== Document excerpt ==

Reviews

Hyper Material For Our Very Brain

published in Screening The Past No.36, Melbourne © 2013

by Eloise Ross


"Sonority does not inhabit language in quite the same way as the other perceptible qualities." (Jean-Luc Nancy, Listening)

Philip Brophy states at the beginning of Hyper Material For Our Very Brain that he is not concerned with himself, nor his audience, really; people are not innately more interesting than “things”. While this book proves that all of the “things” Brophy produces are indeed interesting, it does not succeed in proving the other side of his dictum, for Brophy is, of course, an invaluable source of interest. Of course, the audiovisual creations explained and analysed by himself and others, visually referenced in poster or still form, and announced on an accompanying CD, provide insight into his immense, and in some ways uncapturable, body of work. To some extent, Nancy is correct that language is insufficient to describe all of the euphonious, ephemeral elements of the sonorous realm, but Brophy certainly works his way around it quite well.

Hyper Material For Our Very Brain is a collection of and about Brophy’s work, an anthology marking his presence in the art and academic worlds. Perhaps a way to summarise Brophy’s approach to the place of his own work in the larger scope is by calling on a line by Darren Tofts, written in his essay ‘The Sound of Hair’: “Sound, along with its gestural manifestations in space as text and its organisation in time as music, cannot be controlled as it circulates through the airwaves” (27). Sound will circulate as it will circulate – sound enunciates along its own chosen path. Brophy, too, puts his work out there and allows it to do as it does. It speaks – or sounds – for itself.

Shihoko Iida writes, in her chapter ‘Performing Sex, Performing Gender’: “Gender can be considered a kind of desire that is far more instinctive than one’s given sex” (31). The book, the pieces written about him as well as those written by him, is defined by a straightforwardness that is an unfamiliar but welcome blend of unapologetic brusquerie, brilliance and absolute sincerity. It’s a snapshot of ‘sono-erotica‘ – a term Brophy uses to describe glam in his 2001 piece ‘Pale Glitter – Fat Sound’ (113) – it is music, it is image, it is the refusal-of-an-identity, and it’s about sound and the body.

===

Problems to solve:
- a) Rewrite the paragraph beginning "Hyper Material For Our Very Brain is a collection" from the book review in a shorter form, keeping its main facts.
- b) Write the next part of the book review, continuing after its final sentence.

== Records ==

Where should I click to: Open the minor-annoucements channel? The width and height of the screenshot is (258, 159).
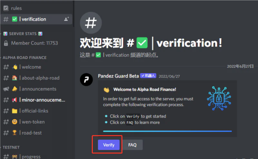(x=36, y=100)
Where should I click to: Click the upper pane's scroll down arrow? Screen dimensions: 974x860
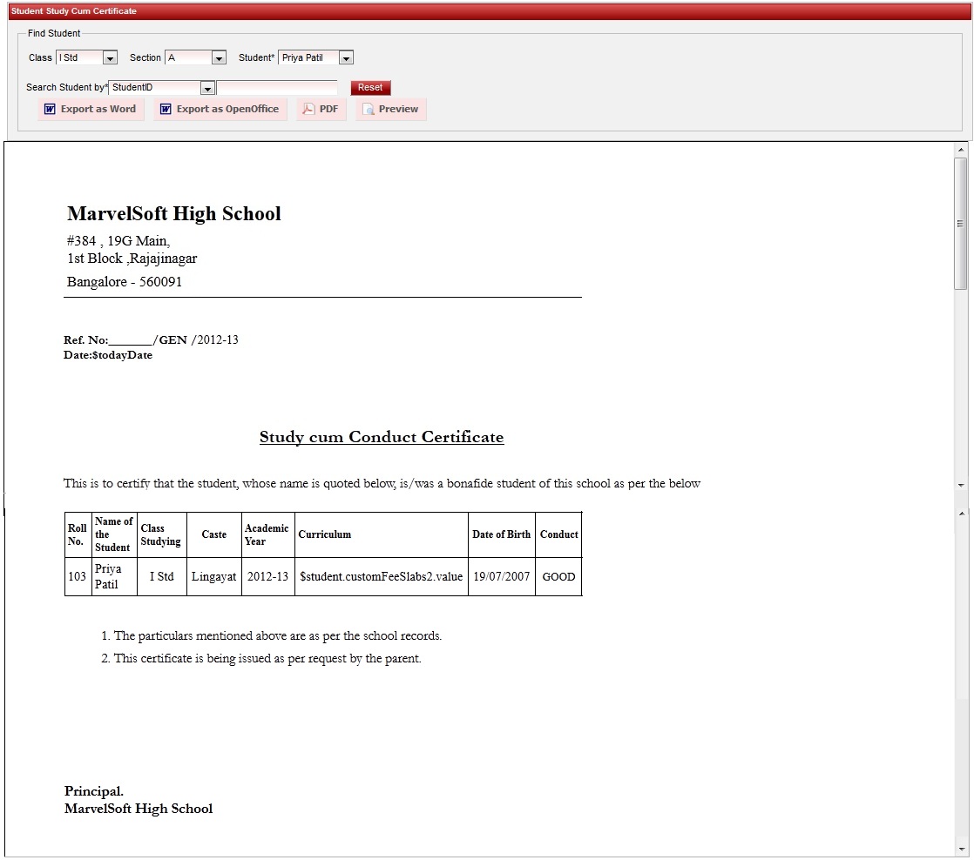(x=961, y=485)

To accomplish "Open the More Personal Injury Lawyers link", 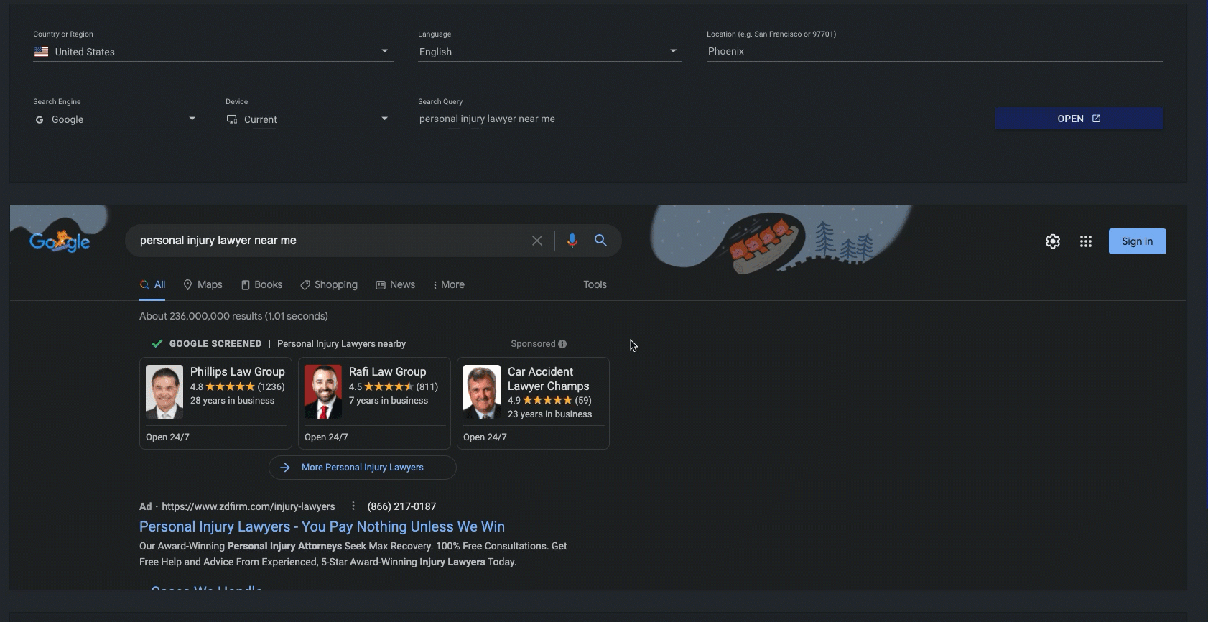I will (362, 468).
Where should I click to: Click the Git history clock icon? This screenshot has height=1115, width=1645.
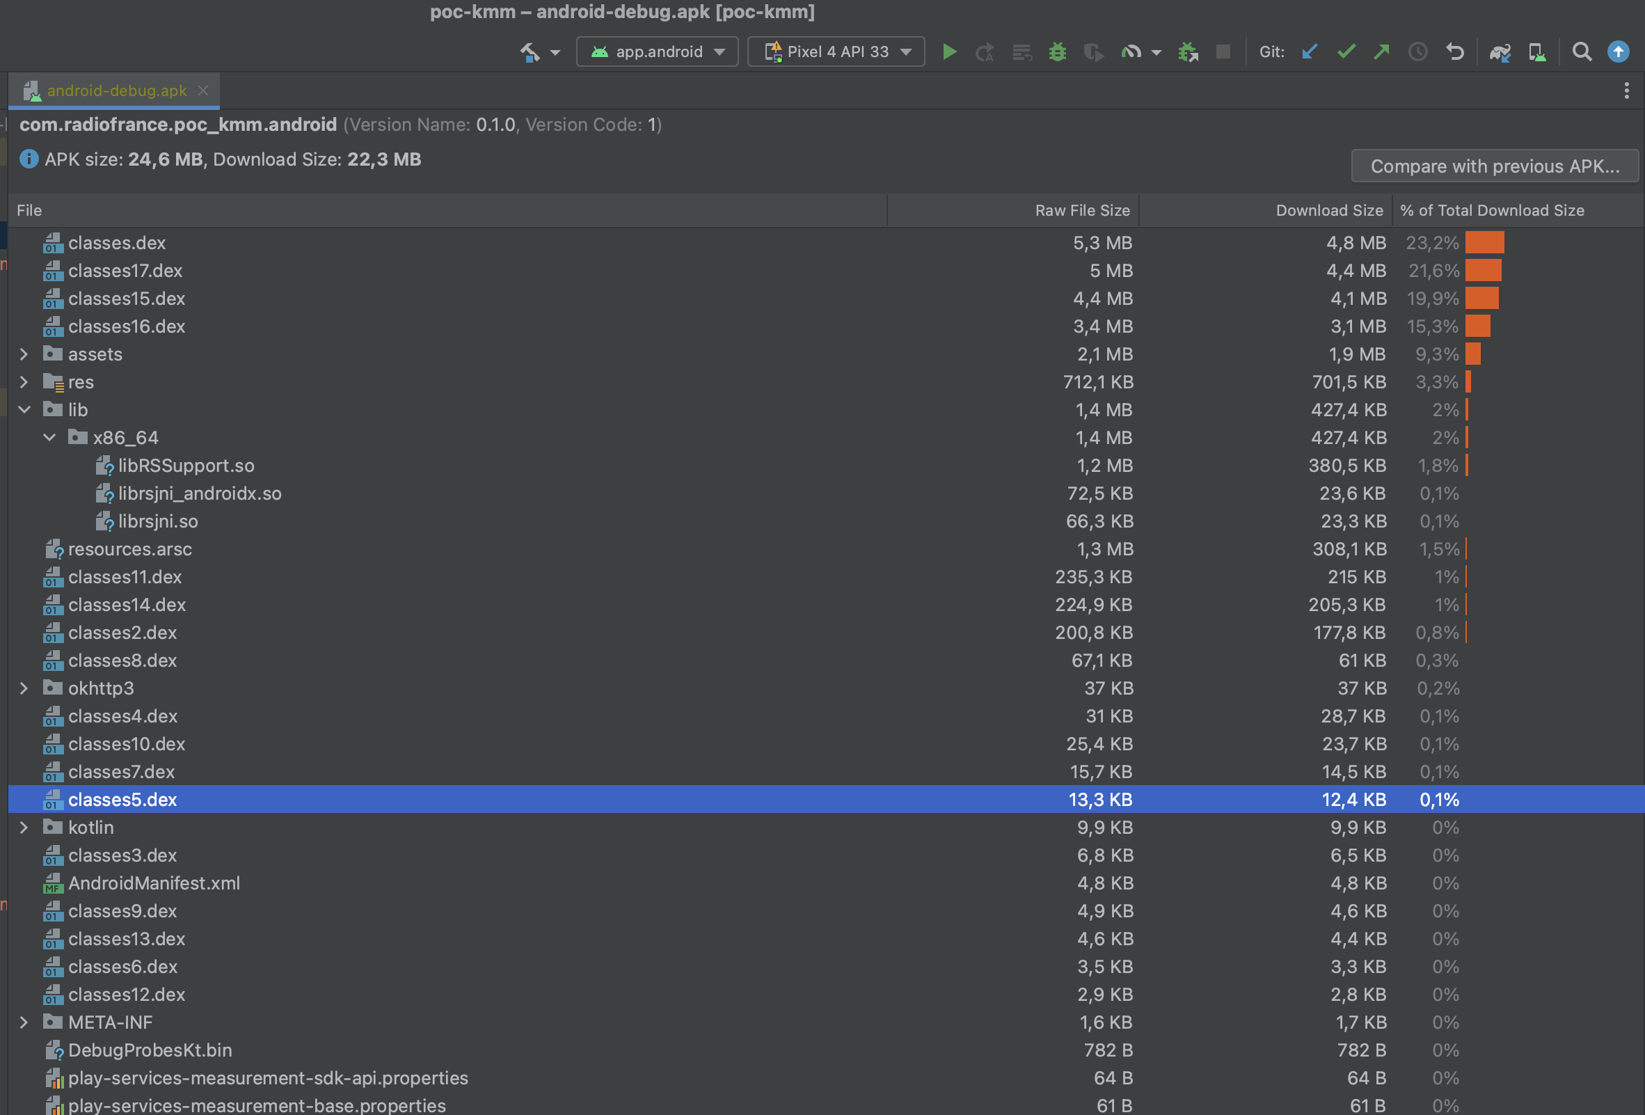tap(1417, 51)
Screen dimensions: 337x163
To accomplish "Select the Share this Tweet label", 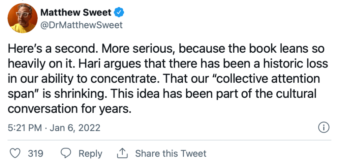I will click(171, 153).
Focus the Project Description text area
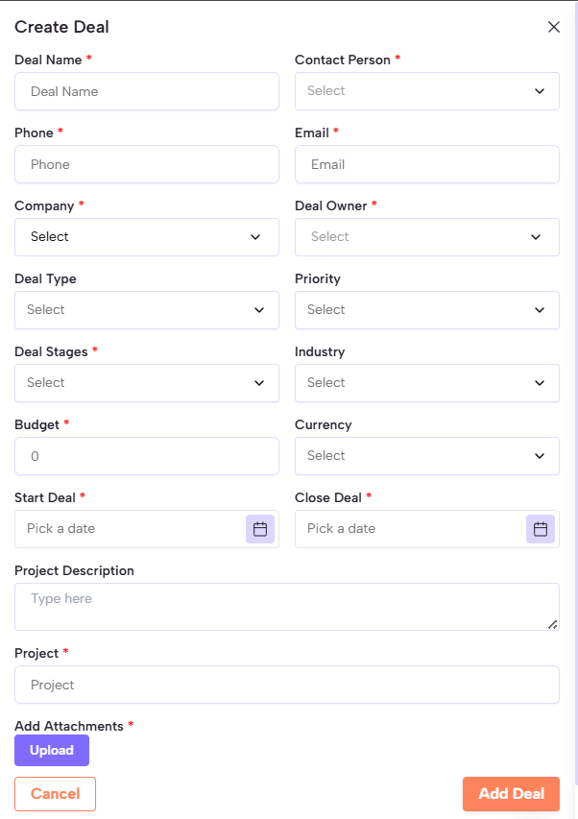Screen dimensions: 578x819 click(x=286, y=607)
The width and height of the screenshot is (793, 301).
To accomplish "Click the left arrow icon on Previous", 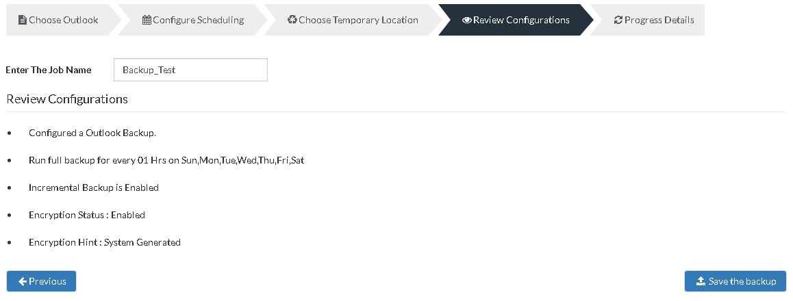I will (x=23, y=281).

===

Answers:
- a) The book is an anthology of and about Brophy's work, marking his presence in the art and academic worlds. His approach can be summarized by Darren Tofts's line in "The Sound of Hair": sound, as text in space and music in time, cannot be controlled as it circulates through the airwaves (27). Sound follows its own path, and Brophy likewise puts his work out and lets it speak, or sound, for itself.

- b)
Informative, dynamic, a whirlwind through the written and visual aspects of Brophy’s work, Hyper Material For Our Very Brain is heaps of fun. Just like Brophy’s view of the world, the book is 100% image and 100% sound, maybe just with 100% text added to the mix. This is like a tangible version of Brophy’s website, a barrage of coloured backgrounds, coloured text, eclectic fonts and headings – a trippy, chromatic adventure through Brophy’s brain, and into our consciousness. An interview with Brophy that opens the book is in blue text, articles by other scholars in black, and works by Brophy himself, to finish the book, are in bright red text, as though of the body and the flesh – his work intends to make us feel our bodies, after all.

Without actually hearing, it is possible to be affected by the memory of sound as we read about it, if it recalls a particular experience or moment from our immediate or distant subconscious – and if the language is perceptive enough. Even with its powerful ability to affect us, it helps to have the real thing there, and how could we expect Brophy, master of all things art, to not treat us to something like this? An accompanying 12-track CD, with pieces, and fragments of pieces, conceived of and performed by Brophy over the past twenty-five years, allow the reader to become a listener, and to completely submit to awareness of the psychoacoustic and physioacoustic properties of listening. Brophy discusses these on page 115 in ‘Techno Collapse: Sound in the Age of Mechanical Malfunction’ (2003), which covers how the mind and body perceive sound both separately and together. I’m sure I have my own reasons for thinking that films, and specifically narrative films, are the best format to experience this, if we are talking about an art form that is outside of reality. But this quote from 1989’s ‘Film Narrative/Narrative Film/Music Narrative/Narrative Music’ – ‘Whatever your conscious mind thinks as it takes in a film, your unconscious body is taking it all in – in total, on the run, and while the film’s going’ (127) – suggests that film is the best, because it can capture the body so completely, from so many different angles of perception.

In an earlier article originally written for The Wire, which is not included in this volume but can be read on Brophy’s website, he suggests that John Cage operated in his own “anechoic chamber which excluded the world and its cultural noise”, and continues, in reference to Cage’s Speech (1955), that it’s a work that “sounds better on paper” than it “sounds itself”, “which is Cageian, I guess”, Brophy concluded. I had expected the CD to be cursed in the same way, given the coexistence of Brophy’s sound with image, but thankfully it is a good stand alone listen. It would be assisted, no doubt, by accompaniment from the visuals, but certain tracks – for example, ‘To Live and Die in Suburbia‘ from Body Melt (1993) and ‘Journey to White Light’ from Aurevelateur (2004) – are really enjoyable.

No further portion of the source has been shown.